In the articles of the two preceding issues, the author focused on describing the trend in the restructuring of offshore assets and the future plan of the China (Shanghai) Pilot Free Trade Zone (FTZ), while also sketching out four schemes for the restructuring and acquisition of offshore assets by listed companies. In this issue, the author will lay out a further two schemes, one of them particularly aimed at enterprises in the FTZ carrying out offshore acquisitions.
Scheme 5: The equity in the subject assets to be restructured is first dispersed and then injected into the listed company.
The listed company can first disperse the equity in the assets to be restructured and then inject it, step by step, into the listed company. The operational procedure is shown in the graphic on this page.
The advantage of this scheme is that it avoids triggering the risks of a backdoor listing. The listed company first controls a relative majority of the equity in the FTZ company, becoming the actual controller of the offshore assets to be restructured. Subsequently, in accordance with the requirements of the Enterprise Accounting Standards, No. 33: Consolidated Financial Statements, the offshore assets to be restructured are included on the consolidated statements, and their gradual injection is gradually realised.
Scheme 6: New scheme involving an offshore acquisition by a fund and large private enterprise established in the FTZ.
In normal circumstances, the completion of an offshore equity investment by a Chinese enterprise has to pass through the hands of at least three government regulators, each of them meticulously holding the line. The pile of application material is thick, but each application document needs to be strictly reviewed, with problems possibly lurking at any stage. In this way, completion of an offshore investment requires three to six months of dragged out approvals.

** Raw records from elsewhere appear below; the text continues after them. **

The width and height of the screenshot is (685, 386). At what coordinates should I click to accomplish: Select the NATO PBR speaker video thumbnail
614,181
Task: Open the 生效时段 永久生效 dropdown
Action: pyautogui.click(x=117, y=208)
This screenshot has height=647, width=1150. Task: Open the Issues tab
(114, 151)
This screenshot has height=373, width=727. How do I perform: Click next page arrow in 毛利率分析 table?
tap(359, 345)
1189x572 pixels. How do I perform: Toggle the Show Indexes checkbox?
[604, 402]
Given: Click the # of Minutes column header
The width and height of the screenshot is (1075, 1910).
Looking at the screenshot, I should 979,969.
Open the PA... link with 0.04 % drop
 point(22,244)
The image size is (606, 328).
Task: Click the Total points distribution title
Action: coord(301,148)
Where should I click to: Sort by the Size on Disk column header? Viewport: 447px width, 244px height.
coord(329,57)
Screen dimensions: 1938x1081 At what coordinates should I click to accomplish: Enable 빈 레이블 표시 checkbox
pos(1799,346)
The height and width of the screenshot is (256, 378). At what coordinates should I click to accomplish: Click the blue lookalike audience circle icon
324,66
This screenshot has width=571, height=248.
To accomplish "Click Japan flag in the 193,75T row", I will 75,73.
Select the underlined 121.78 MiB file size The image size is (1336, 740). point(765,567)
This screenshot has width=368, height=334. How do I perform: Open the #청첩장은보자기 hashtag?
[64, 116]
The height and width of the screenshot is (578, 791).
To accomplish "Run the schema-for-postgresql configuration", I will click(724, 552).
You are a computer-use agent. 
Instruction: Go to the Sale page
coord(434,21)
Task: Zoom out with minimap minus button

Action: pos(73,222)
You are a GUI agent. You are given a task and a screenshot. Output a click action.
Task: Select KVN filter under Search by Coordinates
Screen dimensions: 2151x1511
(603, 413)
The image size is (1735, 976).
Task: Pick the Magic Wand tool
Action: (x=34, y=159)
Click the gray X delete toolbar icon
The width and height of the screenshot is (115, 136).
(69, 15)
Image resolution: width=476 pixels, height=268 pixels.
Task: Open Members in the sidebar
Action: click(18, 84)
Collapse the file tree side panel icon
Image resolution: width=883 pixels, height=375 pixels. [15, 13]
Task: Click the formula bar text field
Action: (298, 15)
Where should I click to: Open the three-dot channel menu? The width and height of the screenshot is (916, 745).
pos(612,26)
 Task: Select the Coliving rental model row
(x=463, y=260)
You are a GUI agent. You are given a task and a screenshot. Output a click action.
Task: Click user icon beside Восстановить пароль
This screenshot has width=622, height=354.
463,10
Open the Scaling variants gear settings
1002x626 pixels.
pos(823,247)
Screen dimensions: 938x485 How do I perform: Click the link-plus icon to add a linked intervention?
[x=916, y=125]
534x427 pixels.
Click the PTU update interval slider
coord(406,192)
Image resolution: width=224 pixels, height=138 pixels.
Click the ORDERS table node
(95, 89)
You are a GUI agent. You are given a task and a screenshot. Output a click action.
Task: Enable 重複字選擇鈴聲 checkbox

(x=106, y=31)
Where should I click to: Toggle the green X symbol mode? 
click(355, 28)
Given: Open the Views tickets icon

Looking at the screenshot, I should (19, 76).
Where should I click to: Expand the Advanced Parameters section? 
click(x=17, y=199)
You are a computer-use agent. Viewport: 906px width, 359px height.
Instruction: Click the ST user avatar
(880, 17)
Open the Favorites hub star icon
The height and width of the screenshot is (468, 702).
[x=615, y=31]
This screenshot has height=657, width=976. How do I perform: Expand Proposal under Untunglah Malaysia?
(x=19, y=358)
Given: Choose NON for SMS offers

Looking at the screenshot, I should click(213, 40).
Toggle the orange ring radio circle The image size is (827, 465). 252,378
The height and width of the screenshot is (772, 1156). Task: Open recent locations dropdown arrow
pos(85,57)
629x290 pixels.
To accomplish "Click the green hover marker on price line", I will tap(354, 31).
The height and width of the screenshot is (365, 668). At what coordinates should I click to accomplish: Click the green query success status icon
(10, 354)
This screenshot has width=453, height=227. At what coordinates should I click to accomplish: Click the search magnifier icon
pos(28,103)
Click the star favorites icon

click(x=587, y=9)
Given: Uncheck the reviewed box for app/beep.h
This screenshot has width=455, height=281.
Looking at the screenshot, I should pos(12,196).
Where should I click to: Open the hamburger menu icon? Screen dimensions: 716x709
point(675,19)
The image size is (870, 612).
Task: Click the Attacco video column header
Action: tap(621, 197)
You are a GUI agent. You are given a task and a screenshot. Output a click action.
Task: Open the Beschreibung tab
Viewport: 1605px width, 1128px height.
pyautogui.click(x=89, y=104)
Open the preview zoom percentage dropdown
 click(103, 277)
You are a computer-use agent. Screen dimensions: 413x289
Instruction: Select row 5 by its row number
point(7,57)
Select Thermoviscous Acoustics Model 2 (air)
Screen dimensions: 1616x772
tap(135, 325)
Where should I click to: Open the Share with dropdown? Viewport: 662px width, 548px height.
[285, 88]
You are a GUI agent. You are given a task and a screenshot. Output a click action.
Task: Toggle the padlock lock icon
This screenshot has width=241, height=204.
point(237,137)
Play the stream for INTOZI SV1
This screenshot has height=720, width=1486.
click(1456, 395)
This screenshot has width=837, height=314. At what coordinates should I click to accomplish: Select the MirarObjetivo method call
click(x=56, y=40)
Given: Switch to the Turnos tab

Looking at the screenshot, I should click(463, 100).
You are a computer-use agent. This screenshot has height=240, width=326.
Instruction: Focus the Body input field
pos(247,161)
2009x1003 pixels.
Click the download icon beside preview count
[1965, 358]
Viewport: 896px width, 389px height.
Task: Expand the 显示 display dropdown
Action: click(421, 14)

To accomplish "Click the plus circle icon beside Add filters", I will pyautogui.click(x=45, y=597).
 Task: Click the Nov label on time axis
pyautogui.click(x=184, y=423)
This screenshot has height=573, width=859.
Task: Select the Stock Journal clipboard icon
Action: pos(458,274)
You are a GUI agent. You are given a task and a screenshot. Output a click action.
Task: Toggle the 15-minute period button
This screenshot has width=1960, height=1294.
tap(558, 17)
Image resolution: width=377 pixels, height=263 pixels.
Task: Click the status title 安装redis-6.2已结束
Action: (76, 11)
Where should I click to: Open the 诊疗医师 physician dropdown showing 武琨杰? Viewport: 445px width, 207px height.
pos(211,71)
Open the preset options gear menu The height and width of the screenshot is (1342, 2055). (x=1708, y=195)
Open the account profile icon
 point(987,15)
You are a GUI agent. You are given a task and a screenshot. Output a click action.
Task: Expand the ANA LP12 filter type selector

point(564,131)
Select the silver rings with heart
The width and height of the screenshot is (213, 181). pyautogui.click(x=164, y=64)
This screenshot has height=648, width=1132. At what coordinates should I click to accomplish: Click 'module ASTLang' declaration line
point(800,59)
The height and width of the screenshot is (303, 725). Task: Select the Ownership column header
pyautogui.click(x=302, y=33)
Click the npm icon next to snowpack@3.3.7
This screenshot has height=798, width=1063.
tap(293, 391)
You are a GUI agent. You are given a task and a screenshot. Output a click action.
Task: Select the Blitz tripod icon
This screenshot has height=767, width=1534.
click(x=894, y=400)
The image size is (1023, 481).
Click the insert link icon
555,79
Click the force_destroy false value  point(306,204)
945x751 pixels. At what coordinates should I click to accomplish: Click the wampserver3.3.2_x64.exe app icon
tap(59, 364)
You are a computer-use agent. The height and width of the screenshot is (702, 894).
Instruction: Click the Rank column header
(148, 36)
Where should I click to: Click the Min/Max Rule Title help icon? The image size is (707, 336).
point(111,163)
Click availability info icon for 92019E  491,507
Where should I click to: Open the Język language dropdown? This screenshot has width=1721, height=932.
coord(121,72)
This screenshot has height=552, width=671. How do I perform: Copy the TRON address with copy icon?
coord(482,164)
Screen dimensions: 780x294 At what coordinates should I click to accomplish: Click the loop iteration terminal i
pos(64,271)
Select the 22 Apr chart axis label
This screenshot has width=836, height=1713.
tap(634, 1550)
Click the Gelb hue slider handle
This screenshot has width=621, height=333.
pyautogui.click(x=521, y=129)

Furthermore, when a Chinese enterprise carries out an offshore acquisition, it usually needs to give a special explanation to the target assets, and secure the consent and approval of the government, which requires a further few months. The long time, to a great extent, will ultimately lead to the seller of the international assets, and its financial advisers, refusing the quote due to the intrinsic uncertainty that this length of time gives rise to.
Success rate increases
Under the implementation of new policies in the FTZ, the efficiency and success rate of offshore acquisitions by Chinese enterprises has greatly increased. As at the end of April 2014, the FTZ had handled 30 offshore investments involving 11 jurisdictions totalling US$873 million.This is not unrelated to such policies as the openness principle, after the fact monitoring, etc., implemented in the FTZ, and the objective and reasonable acquisition schemes adopted by enterprises in the FTZ.
In February 2014, Hony Capital took advantage of the cross-border investment platform that is the FTZ to invest US$30 million abroad and acquire PPTV in conjunction with Suning Appliance. Hony Capital’s scheme is as follows: first establish a fund management company and a fund company in the FTZ; then secure the relevant recordal for a cross-border investment project in accordance with FTZ rules and apply to the foreign exchange bureau for currency conversion to complete the cross-border investment.
Same starting line
The foregoing procedures required a total of five working days. In this manner, Chinese companies can stand at the same starting line as the best companies internationally when it comes to offshore acquisitions.
Both of the two above-mentioned schemes have their advantages and disadvantages, so the author would ask readers to objectively and reasonably make their choices, based on the enterprises’ actual circumstances.